Let \( X_i \mid \lambda_i \) be independently distributed following a Poisson distribution with parameter \( \lambda_i \), i.e.
\[\begin{split}
\begin{align}
X_i \mid \lambda_i &\sim^\text{ind.} \text{Poisson}(\lambda_i) \\
\lambda_i &\sim^\text{iid} \text{Exp}(\mu)
\end{align}
\end{split}\]
for \( i = 1, \ldots, n \), where \( \mu \) is unknown. Find the empirical Bayes estimator of \( \lambda_i \), \( i = 1, \ldots, n \).
Note: If \(Z \sim \text{Gamma}(a, b)\), then its pdf is
\[
p(z) = \frac{b^a}{\Gamma(a)} z^{a-1} e^{-bz} \quad \text{for} \quad z \geq 0, \, a, b > 0.
\]
Solution
From the form of the likelihood and the prior, we have:
\[
f(X_i \mid \lambda_i) = \frac{\lambda_i^{X_i}}{X_i!} e^{-\lambda_i} \quad \text{for} \quad X_i = 0, 1, 2, \ldots
\]
and
\[
\pi(\lambda_i) = \frac{\mu}{\Gamma(1)} e^{- \mu \lambda_i}
\]
Compute the marginal for \( X_i \).
The marginal for \( X_i \) is the distribution of \( X_i \) averaged over all possible values of \( \lambda_i \):
\[
m(X_i) = \int_0^\infty \frac{\lambda_i^{X_i}}{X_i!} e^{-\lambda_i} \cdot \frac{\mu}{\Gamma(1)} e^{-\mu \lambda_i} \, d\lambda_i,
\]
\[
m(X_i) = \frac{\mu}{X_i!} \int_0^\infty \lambda_i^{X_i} e^{-(\mu + 1) \lambda_i} \, d\lambda_i
\]
where \( \lambda_i^{X_i} e^{-(\mu + 1) \lambda_i} \) is the kernel of a Gamma distribution with parameters \( (X_i + 1, \mu + 1) \).
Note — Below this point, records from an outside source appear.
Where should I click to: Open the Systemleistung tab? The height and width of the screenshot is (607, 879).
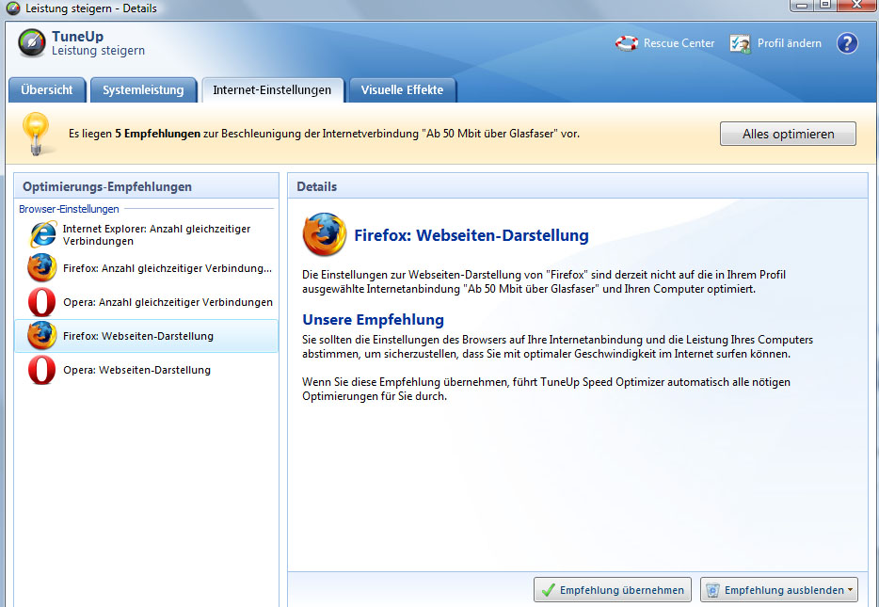point(143,90)
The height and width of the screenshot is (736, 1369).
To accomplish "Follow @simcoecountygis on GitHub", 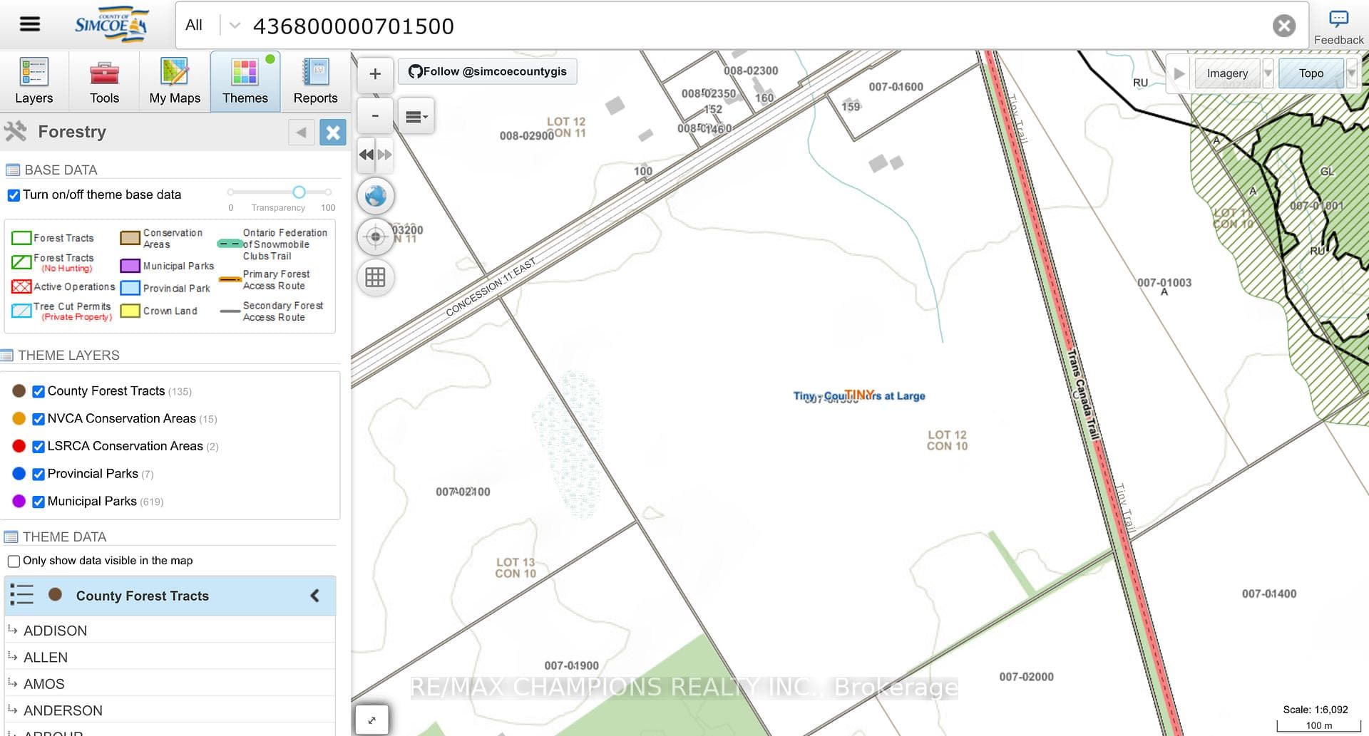I will 488,71.
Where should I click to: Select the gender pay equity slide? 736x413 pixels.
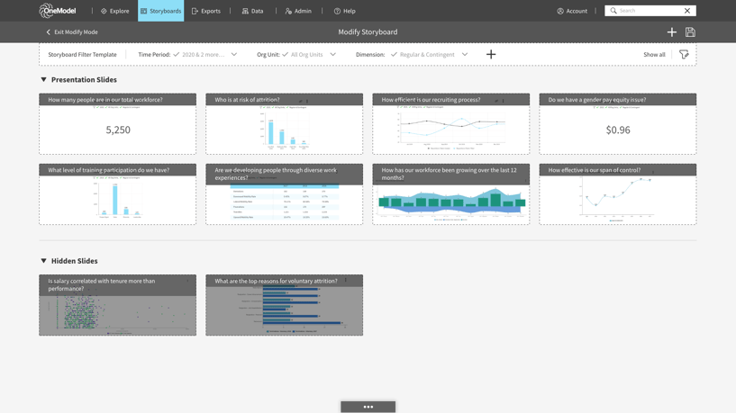pos(618,124)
This will integrate to 1 if we normalize it, so we’ll multiply by 1 in the form of the normalizing constant and its reciprocal:
\[\begin{split}
\begin{align}
m(X_i) &= \frac{\mu}{X_i!} \frac{\Gamma(\alpha)}{\beta^\alpha}\frac{\beta^\alpha}{\Gamma(\alpha)}\int_0^\infty \lambda_i^{X_i} e^{-(\mu + 1) \lambda_i} d\lambda_i && \text{Multiply by 1.} \\
&= \frac{\mu}{X_i!} \frac{\Gamma(X_i + 1)}{(\mu + 1)^{X_i + 1}}\frac{{(\mu + 1)}^{X_i + 1}}{\Gamma(X_i + 1)}\int_0^\infty \lambda_i^{X_i} e^{-(\mu + 1) \lambda_i} d\lambda_i && \text{Substitute known parameter values.} \\
&= \frac{\mu}{X_i!} \frac{\Gamma(X_i + 1)}{(\mu + 1)^{X_i + 1}}\left[\frac{{(\mu + 1)}^{X_i + 1}}{\Gamma(X_i + 1)}\int_0^\infty \lambda_i^{X_i} e^{-(\mu + 1) \lambda_i} d\lambda_i\right] && \text{[Gamma dist.] will integrate to 1 now.}\\
&= \frac{\mu}{X_i!} \frac{\Gamma(X_i + 1)}{(\mu + 1)^{X_i + 1}} \\
&= \frac{\mu}{(\mu + 1)^{X_i + 1}} && \text{Remember, } \Gamma(n)=(n-1)!\\
\end{align}
\end{split}\]
So, the marginal for all \( X \) is the joint distribution (independence is enough here):
\[
m(X) = \prod_{i=1}^n m(X_i) = \prod_{i=1}^n \frac{\mu}{(\mu + 1)^{X_i + 1}}.
\]
We view \( m(X) \) as a function of the unknown parameter \( \mu \), and find a parameter estimate for \( \mu \) using Maximum Likelihood Estimation (MLE) as follows:
Convert to log-likelihood:
\[
\log m(X) = \sum_{i=1}^n \left\{ \log \mu - (X_i + 1) \log(1 + \mu) \right\}
\]
Take the derivative and set equal to 0:
\[
\frac{\partial \log m(X)}{\partial \mu} = \sum_{i=1}^n \left( \frac{1}{\mu} - \frac{X_i + 1}{1 + \mu} \right) = 0,
\]
\[
\frac{n}{\mu} = \frac{n \bar{X} + n}{1 + \mu},
\]
\[
n (1 + \mu) = \mu n (\bar{X} + 1),
\]
\[
n + n\mu = \mu n \bar{X} + n\mu.
\]
Solving for \( \mu \) yields:
\[
\hat{\mu} = \frac{1}{\bar{X}}.
\]
Finally, the posterior of \( \lambda_i \) given \( X_i \) is:
\[
p(\lambda_i \mid X_i) \propto p(X_i \mid \lambda_i) p(\lambda_i) \propto e^{-\lambda_i} \lambda_i^{X_i} \times e^{-\mu \lambda_i} = e^{-(1+\mu)\lambda_i} \lambda_i^{X_i},
\]
\[
\Rightarrow \lambda_i \mid X_i \sim \text{Gamma}(X_i + 1, 1 + \mu).
\]
Hence, the empirical Bayes (EB) estimate of \( \lambda_i \) is obtained as follows:
\[
\text{EB estimate of } \lambda_i: \hat{\lambda}_i = \mathbb{E}(\lambda_i \mid X_i) = \frac{X_i + 1}{1 + \hat{\mu}} = \frac{X_i + 1}{1 + \frac{1}{\bar{X}}} = \frac{\bar{X}}{1 + \bar{X}} (X_i + 1).
\]